The pair stopped fighting and stood laughing as they gazed at the chaos spawn. All around them were coworkers doing the job they themselves should also be doing, but all that entered their tiny minds was the hilarious spectacle of the chaos spawn licking its balls.

Eventually the chaos spawn stopped and wandered off, and Beavis and Butthead eagerly followed it, ignoring their exasperated coworkers.
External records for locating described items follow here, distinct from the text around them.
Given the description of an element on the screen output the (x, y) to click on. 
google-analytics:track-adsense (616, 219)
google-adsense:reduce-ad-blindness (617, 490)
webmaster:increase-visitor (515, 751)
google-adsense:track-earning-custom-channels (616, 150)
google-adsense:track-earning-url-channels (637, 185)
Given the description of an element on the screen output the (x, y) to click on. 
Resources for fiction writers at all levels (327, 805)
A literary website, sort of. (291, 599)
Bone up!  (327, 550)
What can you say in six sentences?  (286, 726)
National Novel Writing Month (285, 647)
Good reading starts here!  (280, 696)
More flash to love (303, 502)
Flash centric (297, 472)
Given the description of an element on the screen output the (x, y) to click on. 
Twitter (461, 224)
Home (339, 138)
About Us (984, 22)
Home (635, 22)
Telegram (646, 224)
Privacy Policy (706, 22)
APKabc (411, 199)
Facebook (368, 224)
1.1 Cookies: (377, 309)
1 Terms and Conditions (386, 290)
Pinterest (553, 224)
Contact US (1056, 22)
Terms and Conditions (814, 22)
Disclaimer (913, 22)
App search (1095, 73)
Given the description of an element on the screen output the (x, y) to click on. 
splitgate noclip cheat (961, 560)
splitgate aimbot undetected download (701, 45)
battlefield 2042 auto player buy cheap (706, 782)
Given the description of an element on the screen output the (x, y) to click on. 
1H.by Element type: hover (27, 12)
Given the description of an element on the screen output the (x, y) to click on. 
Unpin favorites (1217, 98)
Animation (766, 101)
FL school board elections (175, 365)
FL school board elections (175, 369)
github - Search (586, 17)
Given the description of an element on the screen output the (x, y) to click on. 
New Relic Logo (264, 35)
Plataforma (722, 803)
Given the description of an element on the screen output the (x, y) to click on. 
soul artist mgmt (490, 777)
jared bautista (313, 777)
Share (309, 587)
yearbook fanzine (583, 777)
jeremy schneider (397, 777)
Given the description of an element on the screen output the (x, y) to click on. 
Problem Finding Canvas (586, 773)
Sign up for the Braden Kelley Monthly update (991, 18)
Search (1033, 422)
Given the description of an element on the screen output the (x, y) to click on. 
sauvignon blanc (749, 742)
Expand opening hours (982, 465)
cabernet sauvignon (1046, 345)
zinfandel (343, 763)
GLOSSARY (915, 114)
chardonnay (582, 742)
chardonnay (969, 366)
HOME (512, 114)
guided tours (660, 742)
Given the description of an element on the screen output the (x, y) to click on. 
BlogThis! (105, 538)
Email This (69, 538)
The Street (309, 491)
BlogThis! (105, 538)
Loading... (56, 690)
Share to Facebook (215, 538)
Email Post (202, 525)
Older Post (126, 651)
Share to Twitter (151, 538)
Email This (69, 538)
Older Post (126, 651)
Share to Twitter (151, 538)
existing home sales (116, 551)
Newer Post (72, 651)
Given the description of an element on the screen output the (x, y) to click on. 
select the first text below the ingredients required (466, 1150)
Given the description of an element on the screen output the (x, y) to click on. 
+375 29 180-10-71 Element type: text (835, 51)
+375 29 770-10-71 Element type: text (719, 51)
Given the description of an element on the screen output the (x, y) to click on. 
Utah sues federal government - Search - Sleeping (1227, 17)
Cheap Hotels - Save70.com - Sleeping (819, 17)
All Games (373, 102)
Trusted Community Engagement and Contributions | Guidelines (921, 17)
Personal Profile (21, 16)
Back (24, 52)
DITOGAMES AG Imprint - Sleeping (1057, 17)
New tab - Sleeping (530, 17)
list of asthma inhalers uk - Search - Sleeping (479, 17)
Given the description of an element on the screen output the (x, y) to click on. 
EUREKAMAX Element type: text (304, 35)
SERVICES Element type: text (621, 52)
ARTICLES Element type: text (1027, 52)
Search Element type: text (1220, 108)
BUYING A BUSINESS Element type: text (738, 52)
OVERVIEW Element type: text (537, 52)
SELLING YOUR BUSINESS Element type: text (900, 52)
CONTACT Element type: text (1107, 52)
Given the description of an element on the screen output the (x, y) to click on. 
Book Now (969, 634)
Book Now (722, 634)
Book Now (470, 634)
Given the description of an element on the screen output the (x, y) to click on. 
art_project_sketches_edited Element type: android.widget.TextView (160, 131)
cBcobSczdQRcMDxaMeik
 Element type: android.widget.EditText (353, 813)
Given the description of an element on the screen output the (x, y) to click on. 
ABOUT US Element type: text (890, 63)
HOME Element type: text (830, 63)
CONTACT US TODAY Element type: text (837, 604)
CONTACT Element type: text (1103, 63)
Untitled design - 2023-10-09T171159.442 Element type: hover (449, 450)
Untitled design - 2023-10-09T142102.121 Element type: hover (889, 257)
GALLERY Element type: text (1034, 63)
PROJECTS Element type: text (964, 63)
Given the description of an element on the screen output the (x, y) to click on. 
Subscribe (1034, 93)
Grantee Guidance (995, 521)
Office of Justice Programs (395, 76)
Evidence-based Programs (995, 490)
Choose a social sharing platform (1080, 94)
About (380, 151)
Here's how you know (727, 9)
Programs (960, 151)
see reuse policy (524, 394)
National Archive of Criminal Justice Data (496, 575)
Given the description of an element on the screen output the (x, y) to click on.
The chaos spawn wandered into the cathedral sized throne room of Chaos Lord Luke Sevenson and the pair eagerly followed it inside. The giant room contained many servants of various roles, a number of chaos space marines, the Chaos Lord himself sitting on his throne wearing ornate Terminator armour covered in runes of Khorne, and at his feet was a gorgeous naked concubine.

"Hey look, naked chick!" Beavis pointed out, noticing only the naked woman out of the extremely dangerous group of other people.

"YES!" Butthead cheered.

The pair ran up to the concubine at the foot of the throne and immediately started hitting on her.

The exquisitely beautiful Slaanesh worshipping concubine blinked in surprise as a pair of grotty teenage boys dared to make sexual advances on the personal concubine of the Chaos Lord right in front of him.

"Hey baby, wanna do it?" Butthead asked the bewildered woman.

The Chaos Lord grunted in irritation and the foolish pair gazed up at him with dim eyes and got excited.

"Hey, hey look it's the Chaos Lord!" Beavis exclaimed excitedly.

"Hu hu, yeah, he's awesome." Butthead said enthusiastically.

"Hu hu hu, space marines are really cool, I wonder how many people he has killed today?" Beavis added jubilantly.

The Chaos Lord rumbled, "today I have killed 51 people. I'm about to kill two more."

"Cool!" Butthead excitedly exclaimed.

"Hu hu, that's awesome, can we watch?" Beavis added.

The Chaos Lord snorted with laughter despite himself and told them that they had the biggest balls he had ever seen.

"Hu hu hu, he said balls, uh hu hu," Butthead chuckled.

"Hu hu, yeah, balls hu hu, he said balls, uh hu hu," Beavis agreed.

Several of the chaos space marines exchanged glances.

"What brings you to my throne room?" The Chaos Lord asked.

"We are following ball spawn, hu hu," Beavis said, which confused the Chaos Lord.

"Who is Ball Spawn?" The terrible Chaos Lord rumbled in his deep threatening voice.

"Hu hu hu, he's that chaos spawn over there, uh hu hu, he has 18 pairs of balls hu hu hu-hu," Beavis explained, pointing to Ball Spawn.

The pair started laughing moronically as they saw that ball spawn was once again licking his balls. The Chaos Lord and his space marines were all exchanging looks now and snorting with laughter at the idiocy of the pair.

"You boys have made me laugh, for that I won't kill you." The Chaos Lord told them with snorts of deep laughter.

A chaos space marine grabbed Ball Spawn and put a collar and leash on him and dragged the uncooperative creature to Beavis and Butthead and handed them the leash.

Butthead took the leash and Ball Spawn immediately bolted out of the throne room dragging Butthead behind him. Beavis ran after them, to the laughter of the Chaos Lord.

A while later the pair were back home, laughing moronically as their new pet "Ball Spawn" energetically licked it's many testicles. They still hadn't remembered to go to work and had achieved very little today.

"Today was AWESOME!" Beavis exclaimed excitedly.

"Yeah, we saw a naked chick hu hu, that was cool." Butthead agreed.